> **Seçilen metin**
+-------+

Yönetici  ve yazarları gözaltına alınan Cumhuriyet'in önünde açıklama yapan Cumhuriyet Vakfı Yönetim Kurulu Başkanı Orhan Erinç "Biz Cumhuriyet'i yayımlamak için elimizden gelen her olanağı kullanarak yayını sürdürmeye çalışıyoruz" dedi.

Erinç, soruşturmanın Anayasa Mahkemesi'nin Can Dündar ve Erdem Gül için verdiği tahliye kararıyla çeliştiğini söyleyen Orhan Erinç, "Bildiğiniz gibi Can Dündar ile Erdem Gül'ün tutukluluk konusunda AYM'nin gerekçesiyle tahliye edilmelerini gerektiren bir karar vermişti. Gerekçede sadece yazılara dayalı, sadece gazeteciliğe dayalı bir suçlamanın olamayacağına ilişkin AYM karar vermişti. Bugün de yine yazılar, başlıklar söz konusu ama o eksikliği gidermek için Cumhuriyet Vakfı'nı da araya katmak gibi bir görüntü ortaya konuyor" diye konuştu.

Orhan Erinç şunları söyledi:

Ben, biraz bilgi iletmek bir de teşekkür etmek için Türkiye'deki editöryel bağımsızlığın vurgulandığı tek gazetedir. Cumhuriyet yöneticileri, yazarlarının söylediklerine bir şey ekleme ihtiyacı duymazlar. Ben 1963 yılında geldim. Yunus Nadi'nin, İlhan Abi'nin sorumlu olduğu dönemlerde çalıştım. Sonunda nöbet bana kaldı. Ben de daha gerideki arkadaşlarıma bırakacağımı diliyorum.

+-------+

> **Seçilen veriler**
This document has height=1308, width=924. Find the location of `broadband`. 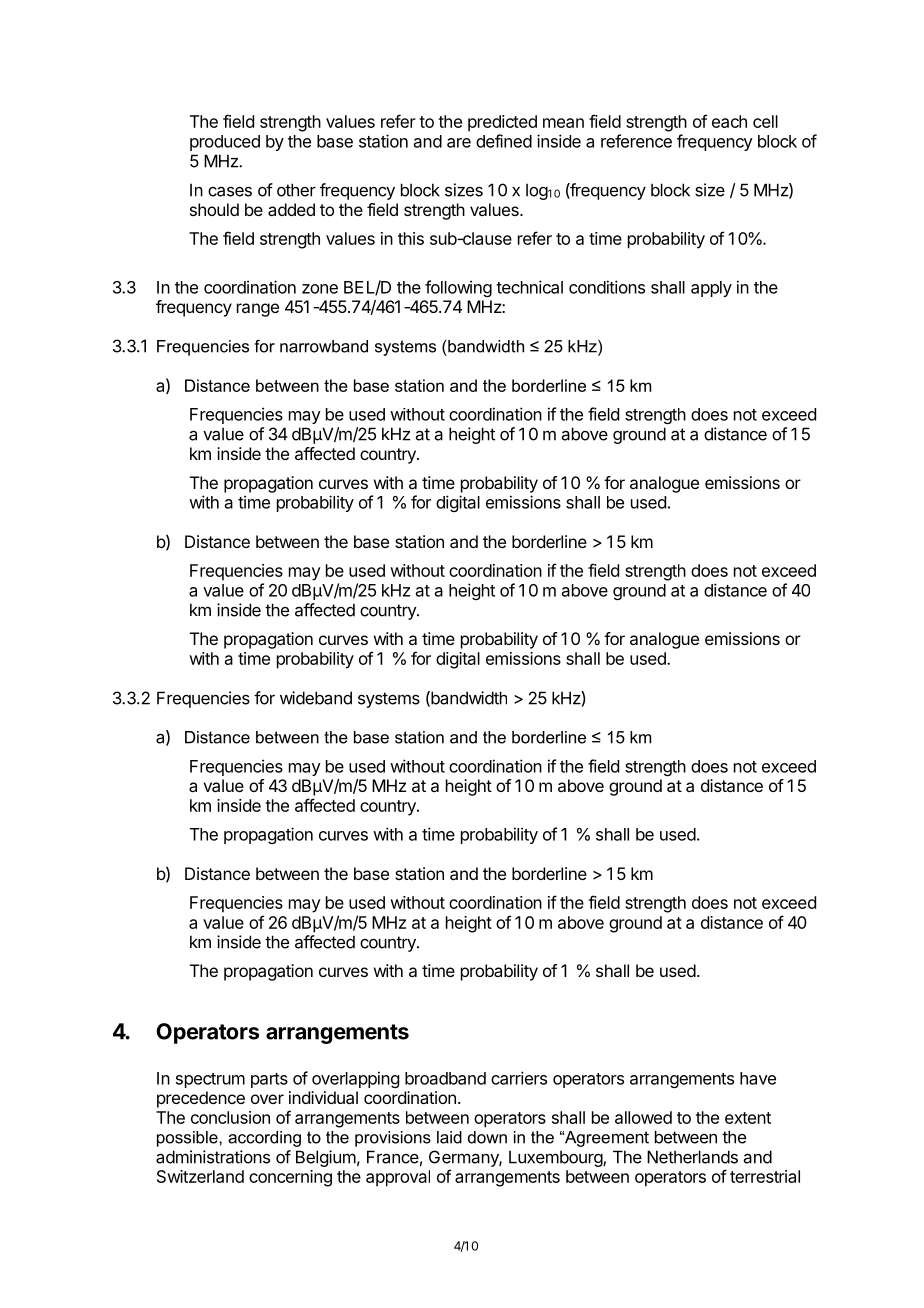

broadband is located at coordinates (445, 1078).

+-------+

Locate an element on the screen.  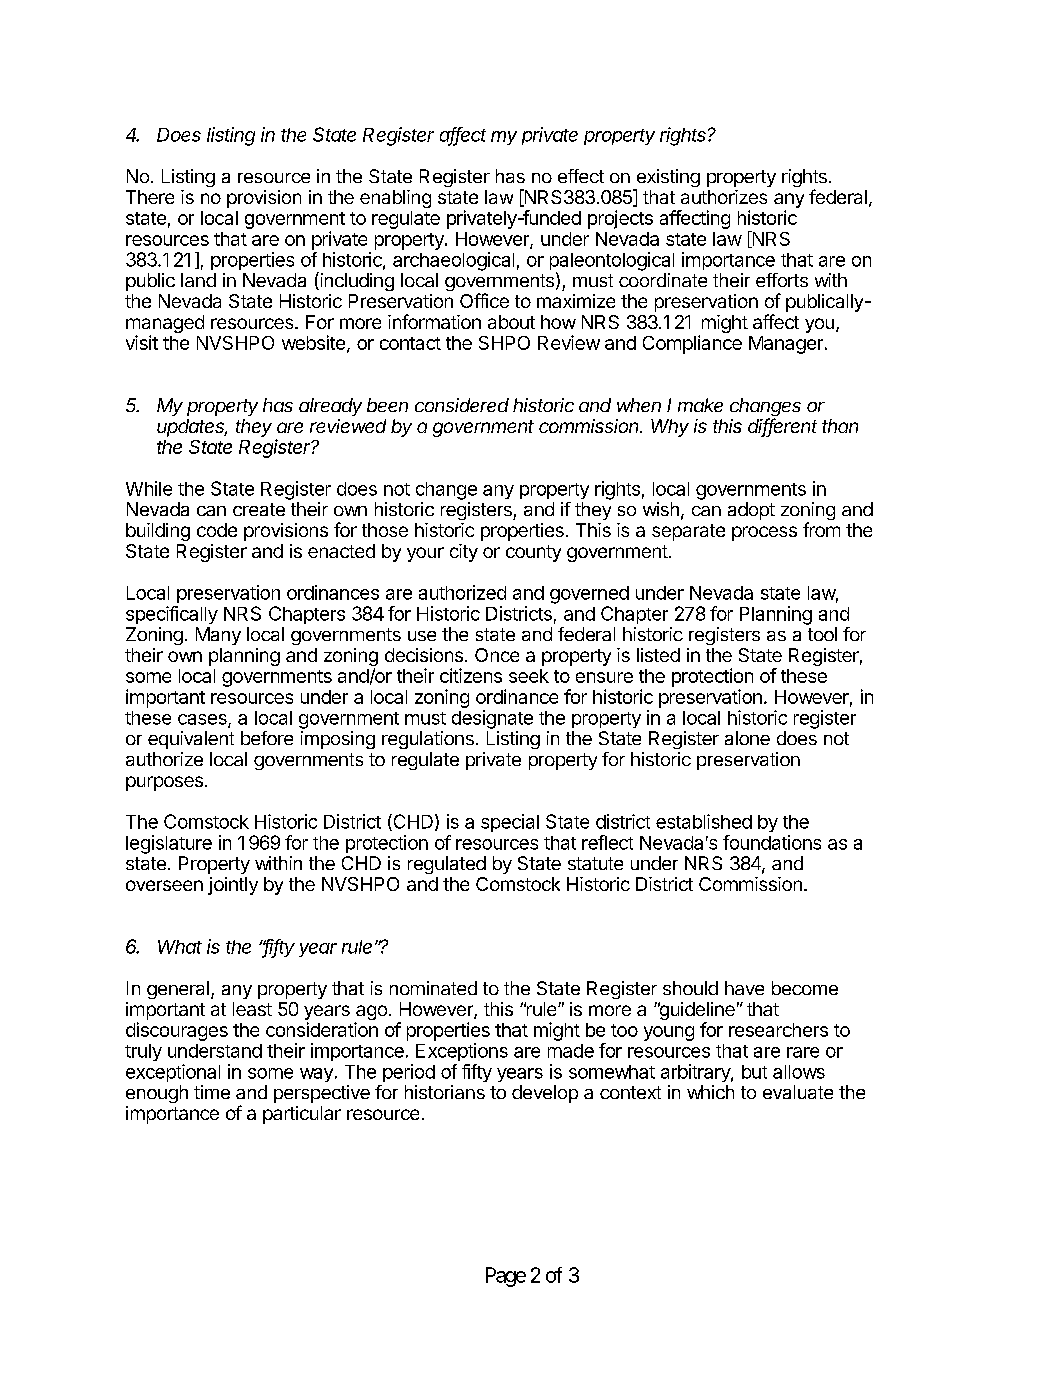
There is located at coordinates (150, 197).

+-------+

> **Yönerge A**
Cumhuriyet gazetesiyle ilgili metinde adı geçen bütün kişileri sıralayın.
> **Yönerge B**
Cumhuriyet gazetesiyle ilgili metnin bundan sonraki bölümünü yazıp tamamlayın.

> **Cevap A**
Orhan Erinç, Can Dündar, Erdem Gül, Yunus Nadi, İlhan Abi

> **Cevap B**
Şimdi Cumhuriyet gazetesinin yayın politikasını anlamayanlar var. Bilmezden gelenler var. Bilip de bilmezden gelenler var. Biz niye bu içerikte yapıyoruz sorusuna Cumhuriyet'in yayıncısı, Cumhuriyet Vakfı'nın senedinin başlangıç bölümünü anımsatmak istiyorum çünkü bizim yayın politikamız Yunus Nadi'nin 7 Mayıs 1924'te yazdığı başyazısındaki kuralların uygulanmasını sürdürmektir. Bunlar da şudur; Cumhuriyet gazetesi toplum yaşamına katıldığı 7 Mayıs 1924'te yayınladığı ilk yazısında Yunus Nadi'nin kalemi belirlemiştir. Cumhuriyet ne hükümet ne parti gazetesidir. Cumhuriyet demokrasinin savunucusudur.

Cumhuriyet Atatürk devrim ve inkılaplarının açtığı yolda, laiklik ilkesinin toplumca benimsenmesi için çaba gösterecektir. Cumhuriyet gazetesini kuran Yunus Nadi, kurumsallaştıran Nadir Nadi'dir. Yunus Nadi'nin ölümünden sonra her türlü güçlüğe karşı yöneten Nadir Nadi, 20 Ağustos 1991 günü gözlerini yaşama kapamıştır. İlkeleri ve amaçları bu üzün süre içinde belirlenip toplumda kök salan Cumhuriyet'i yaşatmak bir ödev niteliğine dönüşmüştür. Cumhuriyet Vakfı bu ödevi yerine getirmek için kurulmuştur. Size ana yayın ilkelerimizi okudum, başta da söylediğim gibi bir hatırlatma yaptım. 

 

"Kumpas kuruldu"

 

Şimdi Cumhuriyet gazetesi bağımsız olan tek yayın organı olma niteliğini de korumaktadır. Vakıf senedinde belirtildiği gibi herhangi partiye, hükümete bağlı değildir ama Cumhuriyet'in yayınlarının yarattığı rahatsızlık sonunda Cumhuriyet'e de bir kumpas kurulmasını getirmiştir. Yapılan itirazlara karşın Vakıflar Genel Müdürlüğü'nün seçimlerin usulüne, yasalara uygun olduğunu belirten raporundan sonra başlayan bir hukuki süreçte Cumhurbaşkanlığı Genel Sekreterliği'ne yapılan imzasız bir başvurunun Vakıflar Genel Müdürlüğü'ne bildirilmesinin üzerine Vakıflar Genel Müdürlüğü kendi baş müfettişinin hazırladığı ilk raporunu yok saymış ve yeni hazırlattığı raporda seçimin kurallara aykırı olduğu sonucuna varmıştır.

 

"Raporlar gizli değil"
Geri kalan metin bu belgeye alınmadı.